Records supplied:
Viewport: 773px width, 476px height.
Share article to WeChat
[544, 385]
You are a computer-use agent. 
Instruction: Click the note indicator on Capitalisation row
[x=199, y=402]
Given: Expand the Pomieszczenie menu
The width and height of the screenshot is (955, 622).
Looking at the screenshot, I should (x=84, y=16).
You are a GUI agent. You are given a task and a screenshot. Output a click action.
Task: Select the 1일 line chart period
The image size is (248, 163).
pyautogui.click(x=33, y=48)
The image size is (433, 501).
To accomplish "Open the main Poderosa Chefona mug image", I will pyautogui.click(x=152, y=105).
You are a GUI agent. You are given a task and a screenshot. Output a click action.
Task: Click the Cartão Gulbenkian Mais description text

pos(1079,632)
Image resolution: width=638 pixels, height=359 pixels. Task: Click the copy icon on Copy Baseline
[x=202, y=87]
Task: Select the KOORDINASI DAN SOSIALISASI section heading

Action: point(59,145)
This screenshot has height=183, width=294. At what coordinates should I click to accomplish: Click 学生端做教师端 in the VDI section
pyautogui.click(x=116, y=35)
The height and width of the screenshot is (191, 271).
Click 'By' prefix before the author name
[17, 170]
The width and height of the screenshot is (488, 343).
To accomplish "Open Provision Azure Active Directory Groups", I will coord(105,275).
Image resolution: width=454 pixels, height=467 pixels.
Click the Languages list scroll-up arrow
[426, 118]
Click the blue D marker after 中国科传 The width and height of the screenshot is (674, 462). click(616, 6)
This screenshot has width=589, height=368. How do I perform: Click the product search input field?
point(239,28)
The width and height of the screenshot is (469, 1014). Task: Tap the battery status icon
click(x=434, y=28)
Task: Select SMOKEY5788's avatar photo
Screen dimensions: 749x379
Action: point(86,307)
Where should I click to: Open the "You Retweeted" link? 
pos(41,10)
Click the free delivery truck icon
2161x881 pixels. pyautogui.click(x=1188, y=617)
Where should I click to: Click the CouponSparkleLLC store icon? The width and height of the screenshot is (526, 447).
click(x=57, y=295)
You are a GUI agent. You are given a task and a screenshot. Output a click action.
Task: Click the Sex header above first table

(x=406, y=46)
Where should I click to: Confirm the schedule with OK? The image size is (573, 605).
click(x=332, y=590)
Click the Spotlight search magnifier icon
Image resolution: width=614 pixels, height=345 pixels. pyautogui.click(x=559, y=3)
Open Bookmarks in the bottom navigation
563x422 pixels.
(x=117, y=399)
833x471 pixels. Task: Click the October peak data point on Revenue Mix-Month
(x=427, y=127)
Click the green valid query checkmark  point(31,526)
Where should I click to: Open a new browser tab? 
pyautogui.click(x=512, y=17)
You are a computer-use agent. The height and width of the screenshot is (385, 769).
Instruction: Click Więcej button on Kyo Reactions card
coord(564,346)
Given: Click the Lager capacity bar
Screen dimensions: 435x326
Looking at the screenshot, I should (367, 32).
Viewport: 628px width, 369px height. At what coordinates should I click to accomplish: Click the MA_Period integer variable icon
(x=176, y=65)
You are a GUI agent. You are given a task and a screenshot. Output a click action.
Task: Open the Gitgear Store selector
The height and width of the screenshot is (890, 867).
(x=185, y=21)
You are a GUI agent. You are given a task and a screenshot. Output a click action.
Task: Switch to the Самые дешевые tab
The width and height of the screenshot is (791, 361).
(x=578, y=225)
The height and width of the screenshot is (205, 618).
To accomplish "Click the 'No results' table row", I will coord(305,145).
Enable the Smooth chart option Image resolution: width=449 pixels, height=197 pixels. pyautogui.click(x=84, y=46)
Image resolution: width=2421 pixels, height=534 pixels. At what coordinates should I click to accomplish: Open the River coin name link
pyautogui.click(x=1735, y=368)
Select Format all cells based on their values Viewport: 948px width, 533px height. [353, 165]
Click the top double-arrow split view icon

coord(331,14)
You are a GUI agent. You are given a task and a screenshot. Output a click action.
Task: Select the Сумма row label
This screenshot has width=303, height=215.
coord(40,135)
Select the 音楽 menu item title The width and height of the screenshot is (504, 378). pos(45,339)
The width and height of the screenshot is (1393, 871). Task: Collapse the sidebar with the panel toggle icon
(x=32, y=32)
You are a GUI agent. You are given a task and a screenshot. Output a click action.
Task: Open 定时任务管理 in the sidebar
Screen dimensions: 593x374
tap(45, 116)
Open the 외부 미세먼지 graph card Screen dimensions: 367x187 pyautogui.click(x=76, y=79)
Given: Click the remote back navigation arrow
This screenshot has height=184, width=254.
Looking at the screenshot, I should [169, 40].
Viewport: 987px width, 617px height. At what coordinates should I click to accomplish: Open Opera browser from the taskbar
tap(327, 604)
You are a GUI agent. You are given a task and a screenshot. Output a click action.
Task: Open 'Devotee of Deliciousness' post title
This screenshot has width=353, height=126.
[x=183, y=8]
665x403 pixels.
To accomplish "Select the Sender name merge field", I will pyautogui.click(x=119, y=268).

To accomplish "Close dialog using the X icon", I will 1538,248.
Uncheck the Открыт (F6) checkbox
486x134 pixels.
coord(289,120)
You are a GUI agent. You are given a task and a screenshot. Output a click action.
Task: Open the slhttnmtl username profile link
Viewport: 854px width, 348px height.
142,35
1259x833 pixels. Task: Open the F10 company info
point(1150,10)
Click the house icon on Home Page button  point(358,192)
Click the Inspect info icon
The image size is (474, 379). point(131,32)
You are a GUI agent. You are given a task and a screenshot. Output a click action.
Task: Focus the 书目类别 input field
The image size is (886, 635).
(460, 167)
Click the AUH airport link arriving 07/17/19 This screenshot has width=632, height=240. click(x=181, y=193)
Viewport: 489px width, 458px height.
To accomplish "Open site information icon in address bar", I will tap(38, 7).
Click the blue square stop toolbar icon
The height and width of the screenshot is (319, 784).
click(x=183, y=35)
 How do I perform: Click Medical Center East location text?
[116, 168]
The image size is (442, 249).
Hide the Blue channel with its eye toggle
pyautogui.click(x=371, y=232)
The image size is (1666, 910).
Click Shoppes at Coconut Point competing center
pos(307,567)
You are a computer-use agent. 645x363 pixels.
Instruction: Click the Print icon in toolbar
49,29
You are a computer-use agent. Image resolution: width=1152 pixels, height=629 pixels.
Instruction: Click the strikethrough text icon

To do: Which lines in the listing have the string "chart"? Pick them out and copy them.

Solution to this exercise:
Task: Select the 1일 line chart period
Enable the Smooth chart option Image resolution: width=449 pixels, height=197 pixels. pyautogui.click(x=84, y=46)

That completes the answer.